Private investments were originally created to be an easy, but profitable way of accessing non-listed companies. They are usually structured as funds managed by buyout firms. They have grown to include infrastructure and property as well.
However, such funds can be difficult to sell before their maturity date – typically at least three to five years. Money managers who need to cash out these funds use secondary markets that have been active in recent months.
Discounts on offer indicate a rush to leave. Total turnover, although difficult to measure because deals are privately negotiated, is near or equal to record levels.
Hamilton Lane, an investment firm claims that $224 billion worth of private equity shares have been sold in the secondary market between mid-November and now.
Although not all were sold, Preqin analysis estimates that the secondary transaction value up to the third quarter of 2018 was approximately $65 billion. It is comparable to 2021’s value of $70 billion, and much higher than in previous years.
According to market participants, there are many factors that drive selling.
Investors sometimes need cash. Participants in the market pointed out the September meltdown of Britain’s Debt Markets, where investors had to pay back losses. They turned to private equity to help them.
Other people want to put their capital somewhere else, which is a signal that private equity funds have fallen from high esteem.
There are also pension funds which are forced to adhere to their allocation caps for such investments. These are the largest sellers.
What do you do if your target allocation is 5% but suddenly, you’ve got fair market value of 10%? Alistair Watson is head of strategy innovation in private equity for fund manager abrdn.

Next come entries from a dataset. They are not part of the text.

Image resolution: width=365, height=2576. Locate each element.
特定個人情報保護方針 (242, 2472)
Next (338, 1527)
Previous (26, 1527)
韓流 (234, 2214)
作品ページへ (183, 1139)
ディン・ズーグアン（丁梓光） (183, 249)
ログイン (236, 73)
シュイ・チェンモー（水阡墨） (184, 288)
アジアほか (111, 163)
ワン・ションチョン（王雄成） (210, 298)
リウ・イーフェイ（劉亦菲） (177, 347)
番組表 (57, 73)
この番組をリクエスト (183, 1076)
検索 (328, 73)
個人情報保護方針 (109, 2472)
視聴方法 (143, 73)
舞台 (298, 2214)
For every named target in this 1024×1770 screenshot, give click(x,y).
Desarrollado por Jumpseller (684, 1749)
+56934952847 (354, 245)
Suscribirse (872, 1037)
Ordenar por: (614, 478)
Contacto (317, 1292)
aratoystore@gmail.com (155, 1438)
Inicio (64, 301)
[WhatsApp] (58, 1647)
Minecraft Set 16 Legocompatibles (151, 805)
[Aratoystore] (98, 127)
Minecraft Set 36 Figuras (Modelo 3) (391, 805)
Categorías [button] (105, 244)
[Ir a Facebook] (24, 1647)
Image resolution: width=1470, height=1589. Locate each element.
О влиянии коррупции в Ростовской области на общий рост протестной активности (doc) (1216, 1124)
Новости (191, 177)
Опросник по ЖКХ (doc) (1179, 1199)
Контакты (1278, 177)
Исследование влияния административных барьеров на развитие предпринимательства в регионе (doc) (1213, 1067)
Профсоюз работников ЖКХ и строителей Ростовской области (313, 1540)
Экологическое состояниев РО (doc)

When, like this year, the performance of private equity funds outperforms public markets, it is possible to need to sell in order to rebalance.
Watson stated that the challenge when trying to quickly sell assets to fix target allocation is that you are generally selling them in volatile times and secondary pricing might not be optimal.
Buyers are accustomed to receiving modest discounts on book values in steady times. However, these numbers have risen dramatically recently.
A portfolio would typically trade close to its book value, with a 1- to 2-percent discount. These portfolios of top quality are trading today at double-digit discounts,” Jan Philipp Schmitz of Ardian (one of the largest players in private equity secondary markets) said.
He said, “As buyer, it is possible to be extremely picky.”
Private investments that are usually valued every quarter appear to be doing well on paper. There are some signs that sentiment is changing.
The Financial Times reported that Carlyle Group, a U.S.-based buyout company, is having difficulty meeting its fund-raising goals.
The Blackstone unlisted real estate trust is also under pressure. This trust has seen its value increase this year and is widely held. After redemption limits have been reached, it has limited withdrawals.
Nevertheless, many people are content with holding on to private investments.
For example, Thailand’s government pension funds has seen the percentage of their portfolio that is invested in private assets grow from 5% to 18% eight years ago, Man Juttijudata (deputy secretary general for the fund’s external fund management group), told Reuters.
He said, “It provides good long-term returns with acceptable risk levels. It is less volatile than main assets.”
Analysis by U.S. bank Jefferies revealed that 58% (by value) of the secondary market deals in 2022 was sold by private equity funds. Participants see greater selling pressure.
Vikas Pershad (portfolio manager Asian Equities, British Fund Manager M&G Investments, Singapore) stated that there are still companies I believe are too high-rated.
“I believe people need to be more realistic.”